The autoregressive effects of symptom distress were inconsistent. In the main model and some subscales, there were significant autoregressive paths, mostly from T2 to T3 in Model B. Thus, in general, symptom distress fluctuated between T1 and T2, and remained more stable between T2 and T3 (with p = 0.08 in the Model A of the main analysis and p < 0.01 in the Model B). One possible explanation that could account for these findings is the waiting time between intake and the start of treatment. The initial measurement took place at intake, which is often followed by a waiting period before the actual start of treatment. Therefore, at T2, some youth were just beginning their treatment, and this could clarify why treatment benefits, such as stable reductions in symptom distress, were only noticeable between T2 and T3.

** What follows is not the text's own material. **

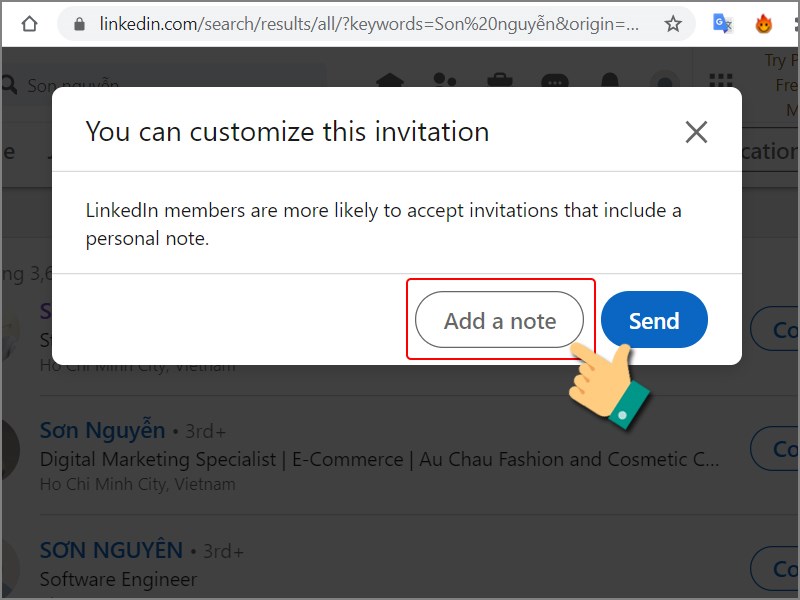Viewport: 800px width, 600px height.
Task: Bookmark this page with the star icon
Action: [x=673, y=23]
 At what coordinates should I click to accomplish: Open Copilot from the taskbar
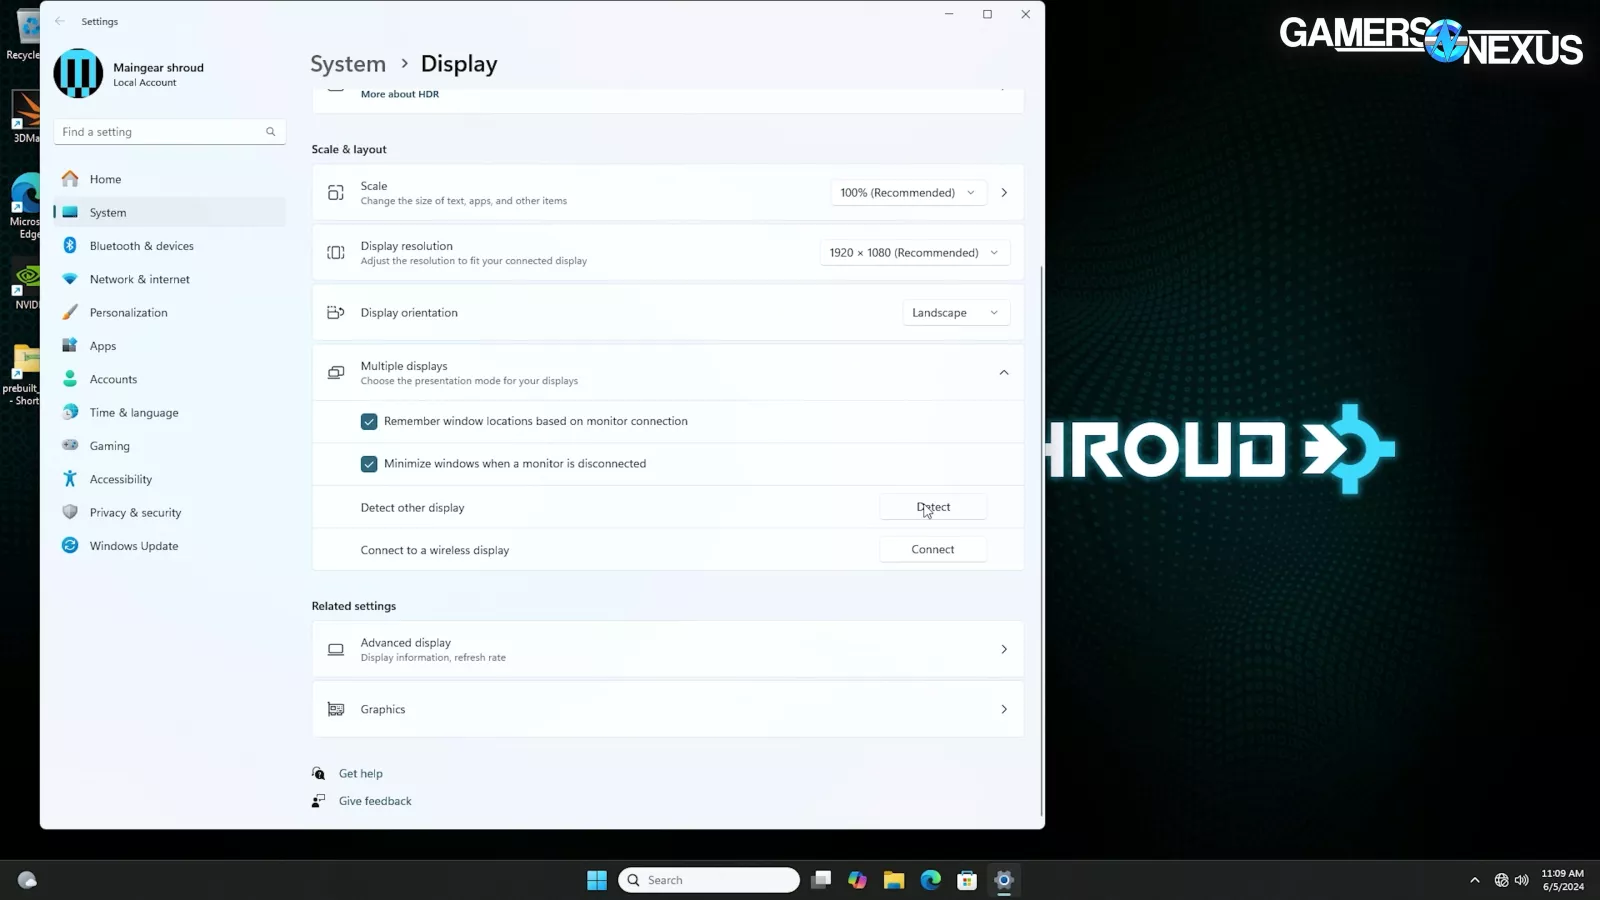pos(857,880)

The finding that caregivers were a relatively stable form of support for youth who are in treatment, whilst perceived support from significant others such are peers and siblings was more fluctuating, holds practical implications. Previous research has pointed out the lack of support for parent/family involvement in therapy for young individuals (Rueger et al.,
2016), despite attachment theorists and researchers demonstrating the importance of family support for children of all ages (Bowlby,
1969). Hence, caregivers could be educated about their role as a significant source of support and could be provided with resources to support their children in developmentally appropriate ways. Such interventions should aim to reduce negative behaviors like hostility and rejection and provide encouragement and support from caregivers to their children (McLeod et al.,
2007; Rueger et al.,
2016). Possible avenues for future research include examining the interrelations between conflict, perceived social support and mental health-related outcomes, distinguishing between perceived social support from a father or mother and investigating whether distinct groups of youth are characterized by consistently low or high levels of perceived social support. Furthermore, the timing of assessments has an important role in longitudinal designs, and future studies need to identify the optimal time points to capture changes in perceived social support and symptom distress among youth undergoing treatment.

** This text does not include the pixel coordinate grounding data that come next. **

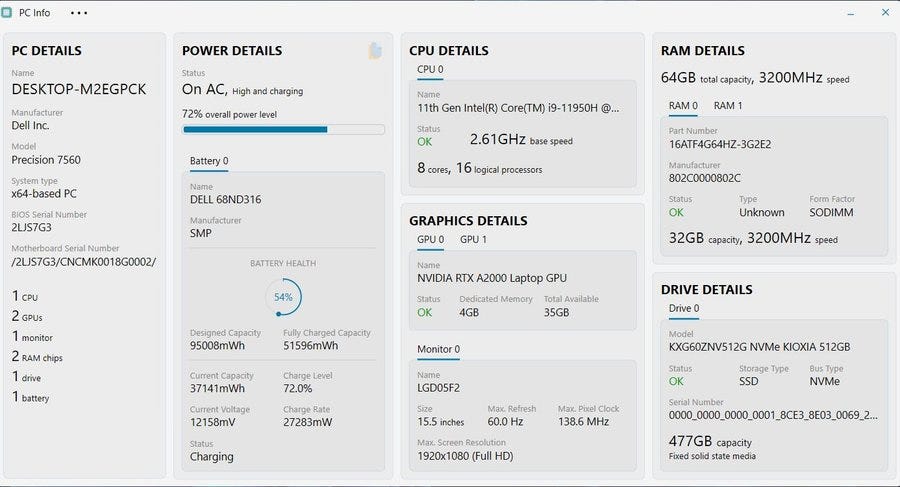Screen dimensions: 900x487
Task: Click the DESKTOP-M2EGPCK computer name
Action: point(79,89)
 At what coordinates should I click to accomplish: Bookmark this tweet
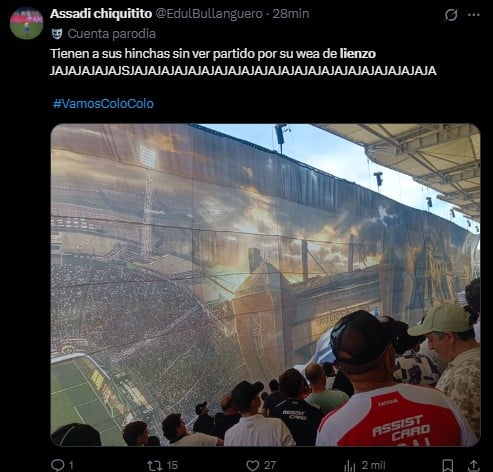447,465
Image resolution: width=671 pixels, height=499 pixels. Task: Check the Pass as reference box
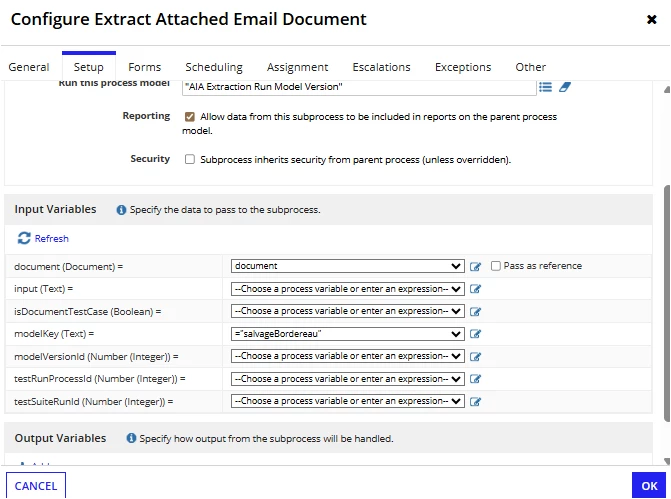(x=496, y=266)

Limitations of this study should be considered. A first possible limitation is the measure of perceived social support, which relied on only two items. The questionnaire showed acceptable reliability estimates but could have been improved by including more items for more reliable results. Secondly, the present study used two follow-up assessments at 6-month intervals, which may have limited the ability to capture acute dynamic changes occurring within shorter timeframes. Therefore, future research should consider utilizing more frequent assessments, such as weekly or monthly intervals. Thirdly, in the context of the current study, which includes youth aged between 12 and 24 years, the within-person dynamics of perceived social support may have changed as a function of age. However, the RI-CLPMs did control for age and a sensitivity analysis with emerging adults showed no distinctions from the outcomes observed in the total sample. Future research endeavors should consider clustering participants into distinct age groups to elucidate the within-person fluctuations that may arise within these groups.